Saturday, April 11, 2009

Lessons From Twins

Two sets of twins, one Spanish, the other Chinese, have kind of sorted their own lives, rectified human errors that caused their separation at birth, and sued their hospitals for damages.

The Chinese twins are suing a Beijing hospital because an alleged mix-up (hospital’s fault, so they say) had led to their separation for two decades, with one of them believing he was someone else’s identical sibling.

On the other hand, the Spanish twins (no names given, but they are women) who got separated at birth by nurses’ error and reunited by chance 35 years later are also suing the state-run Canary Island hospital for damages.

In both the Spanish and the Chinese cases, the “twins” had been brought up under the wrong belief that they were twins. Both sets of twins felt affected, saying “their world has turned a bit upside down.” Both sets have grown up separately, and sought kinship connection to the twin that he or she has lost.

But take this other case of twins who grew up under one roof, who competed with each other for parental favors, with the competition getting so nasty, the rules of the game becoming so unprofessional you could imagine them going at each other’s throats!

It began when a Middle East couple pleaded for a child, just one, because even after many years of marriage they had no child. But the joy of her pregnancy became the trouble of her heart. It seemed as though children—not just one child— were fighting inside her womb! (That early, the fetuses were already at each other’s throats!) “I cannot endure it,” the wife said. “This cannot be just morning sickness!” So she came to inquire of God. And she was told this:

“There are two boys in your womb, and they are actually two rival nations. They will compete with one another, they will fight. One will be stronger than the other; and the older shall become a servant of the younger.”

And sure enough, she had twins. The first was born so covered with reddish hair that one would think he was wearing a fur coat! They called him “Red,” but oftentimes he was known by the name “Hairy.” The other twin was born with his hand on the older boy’s heel; they named him “The Grabber.” Their father was sixty years old when the twins were born.

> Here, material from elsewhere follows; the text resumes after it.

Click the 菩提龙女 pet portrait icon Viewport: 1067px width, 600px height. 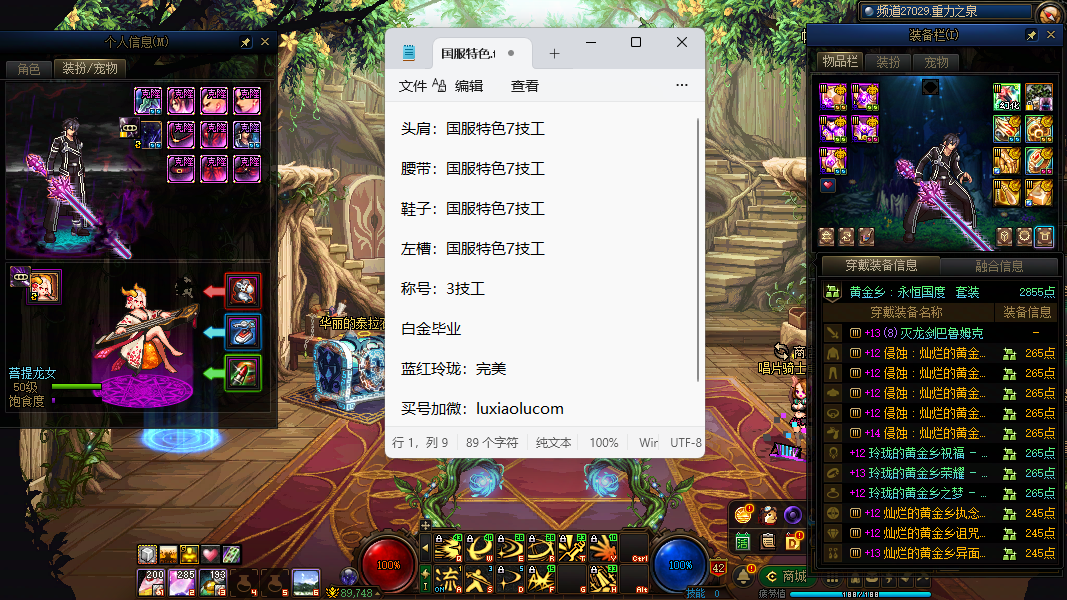[x=43, y=287]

The boys grew up outsmarting each other. The older boy became a skillful hunter; the younger stayed at home, being the quiet sort, and trained to become a good cook. Just here you could say the skill of one could be a complement to the other: “You do the hunting, I’ll do the cooking!” But it did not. The older was the father’s favorite (who would think that with venison you could find your way to your father’s heart? But he did). And the younger became the apple of his mother’s eye.

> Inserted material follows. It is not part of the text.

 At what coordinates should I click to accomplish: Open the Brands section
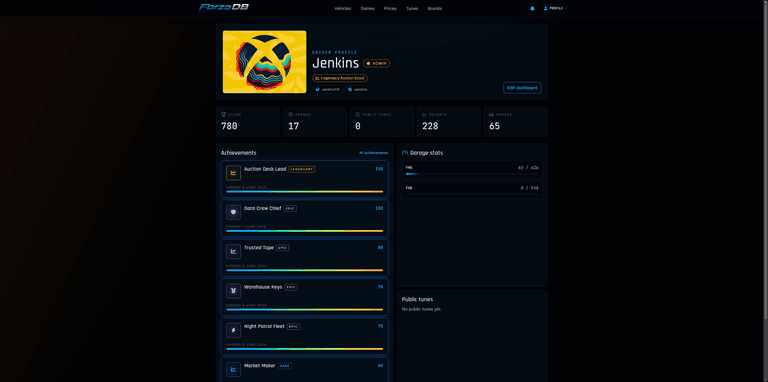[434, 8]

The younger boy is actually one of the most important characters. You may not be attracted to him after seeing the worst side of him. He was not just a supplanter, a grabber, he was also a deceiver, “the man who drove a hard sharp bargain at the expense of his own brother, taking advantage of the older brother’s weakness to gratify his covetousness.”

I understand that the older brother did not offer to sell his birthright; he asked of his brother a kindness, to satisfy his hunger. It was the younger brother’s chance to play the part of the sympathetic twin but he did not; instead he took the opportunity to seize what was not his. The older brother was willing to barter the most important of all to escape a temporary discomfiture. “When a man is dying of starvation,” he said, “what good is his birthright?” By his shortsightedness he allowed himself to be defrauded. In the language of one preacher, “He traded eternity for a bowl of soup.”

One despicable act led to another. And to secure the blessing of the father who was almost blind, the younger brother got the help of an equally deceitful mother. “Your hairy skin tells me you’re my favorite son, but your voice tells me you’re not,” the father commented. The physical can be deceiving. Anyway, he asked that his favorite steak be brought in. And the grabber got what he wanted.

If you read the narrative, many years later his sins came to haunt him. In the parlance of Robert Southey, the writer, “The chickens came home to roost.” He too was cheated of his wages, of his first option to marry the woman he loved, of his shares as a tenant in the ranch farm his father-in-law owned.

Well, some may discredit the younger boy for his smallness and meanness, but we must appreciate the true and the strong about him, his foresight, his appreciation of what the birthright could bring, and his fine sense of values. The Bible values these as most important.

Two brothers, two siblings. While they lived under one roof, they also grew up separately. They were just two in the family, but it looked like their home became too crowded with them. Under that circumstance, the motherly advice worked best: Separate, you guys, or I will die early. Years later the twins met in a tearful reunion, each one forgetting each other’s hurts and pains.

Either Jacob or Esau could be like some of us. Members of the one family of God, the church. Spiritual siblings who don’t like each other and seem to be always at each other’s throats. My advice to these brethren: Grow up separately. Learn to forget the past. Overlook the faults. Bloom in the place where the Lord has planted you. Someday, when circumstances are good, your paths might cross, and you might learn to like each other again. Prepare for life hereafter. As my grandson Jacob, 7 years old, when asked would often say pointing to heaven: “There are no people fighting up there.”